- **Exercise brief**
Copy out each line of the data that contains "file".

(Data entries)
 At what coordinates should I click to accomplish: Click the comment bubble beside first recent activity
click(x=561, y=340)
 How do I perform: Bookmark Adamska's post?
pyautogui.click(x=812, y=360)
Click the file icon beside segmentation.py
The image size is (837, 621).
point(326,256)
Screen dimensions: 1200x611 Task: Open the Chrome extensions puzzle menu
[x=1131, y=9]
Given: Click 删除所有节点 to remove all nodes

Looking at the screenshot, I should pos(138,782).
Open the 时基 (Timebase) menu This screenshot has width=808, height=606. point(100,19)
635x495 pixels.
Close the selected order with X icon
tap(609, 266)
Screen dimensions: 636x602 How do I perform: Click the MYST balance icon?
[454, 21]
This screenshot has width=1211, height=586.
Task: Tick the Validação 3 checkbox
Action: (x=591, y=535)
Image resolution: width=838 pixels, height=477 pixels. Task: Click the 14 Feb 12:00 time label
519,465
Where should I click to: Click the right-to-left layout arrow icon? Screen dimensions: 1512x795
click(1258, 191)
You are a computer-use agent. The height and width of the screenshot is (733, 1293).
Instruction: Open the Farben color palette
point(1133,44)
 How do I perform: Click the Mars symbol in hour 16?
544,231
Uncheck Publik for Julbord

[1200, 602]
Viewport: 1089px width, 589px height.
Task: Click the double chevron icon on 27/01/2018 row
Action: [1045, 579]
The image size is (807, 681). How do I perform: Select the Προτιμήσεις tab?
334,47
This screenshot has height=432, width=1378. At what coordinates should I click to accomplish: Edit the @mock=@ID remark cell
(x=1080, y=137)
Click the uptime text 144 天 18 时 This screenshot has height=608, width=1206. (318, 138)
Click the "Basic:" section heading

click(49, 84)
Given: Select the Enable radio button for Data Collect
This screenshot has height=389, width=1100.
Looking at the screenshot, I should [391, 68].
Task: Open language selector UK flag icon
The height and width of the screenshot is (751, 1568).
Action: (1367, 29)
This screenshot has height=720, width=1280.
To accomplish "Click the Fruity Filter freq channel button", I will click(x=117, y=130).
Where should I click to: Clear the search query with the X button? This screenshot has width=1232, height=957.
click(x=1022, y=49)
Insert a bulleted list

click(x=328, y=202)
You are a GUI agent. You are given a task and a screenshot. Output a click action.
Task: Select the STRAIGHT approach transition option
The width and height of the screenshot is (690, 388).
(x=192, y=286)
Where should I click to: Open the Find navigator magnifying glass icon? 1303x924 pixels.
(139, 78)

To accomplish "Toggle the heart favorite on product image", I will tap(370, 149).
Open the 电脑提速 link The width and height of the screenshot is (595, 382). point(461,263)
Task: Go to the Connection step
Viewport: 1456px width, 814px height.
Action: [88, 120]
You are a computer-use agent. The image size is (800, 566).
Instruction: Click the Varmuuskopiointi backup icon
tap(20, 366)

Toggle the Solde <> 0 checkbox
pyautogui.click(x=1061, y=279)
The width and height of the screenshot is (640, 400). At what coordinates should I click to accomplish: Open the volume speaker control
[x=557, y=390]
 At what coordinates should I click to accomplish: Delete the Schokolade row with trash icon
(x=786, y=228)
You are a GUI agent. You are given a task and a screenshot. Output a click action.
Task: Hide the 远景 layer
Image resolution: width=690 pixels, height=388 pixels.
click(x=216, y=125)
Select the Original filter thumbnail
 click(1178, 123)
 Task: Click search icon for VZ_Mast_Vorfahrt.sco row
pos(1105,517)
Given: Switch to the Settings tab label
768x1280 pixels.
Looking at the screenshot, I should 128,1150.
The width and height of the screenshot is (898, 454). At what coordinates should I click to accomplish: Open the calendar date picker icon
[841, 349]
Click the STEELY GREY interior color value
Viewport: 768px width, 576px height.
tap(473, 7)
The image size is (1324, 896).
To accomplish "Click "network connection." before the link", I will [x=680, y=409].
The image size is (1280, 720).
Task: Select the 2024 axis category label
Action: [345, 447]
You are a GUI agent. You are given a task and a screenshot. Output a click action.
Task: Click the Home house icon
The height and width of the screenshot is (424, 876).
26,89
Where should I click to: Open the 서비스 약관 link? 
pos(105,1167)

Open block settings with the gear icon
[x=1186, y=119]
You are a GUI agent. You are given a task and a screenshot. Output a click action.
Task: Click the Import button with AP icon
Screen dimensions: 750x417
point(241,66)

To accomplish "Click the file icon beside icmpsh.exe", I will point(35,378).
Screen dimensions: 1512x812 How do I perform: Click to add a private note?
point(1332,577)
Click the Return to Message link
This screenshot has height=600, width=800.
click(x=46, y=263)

- **Written response**
Click the file icon beside segmentation.py
To accomplish "Click the file icon beside icmpsh.exe", I will point(35,378).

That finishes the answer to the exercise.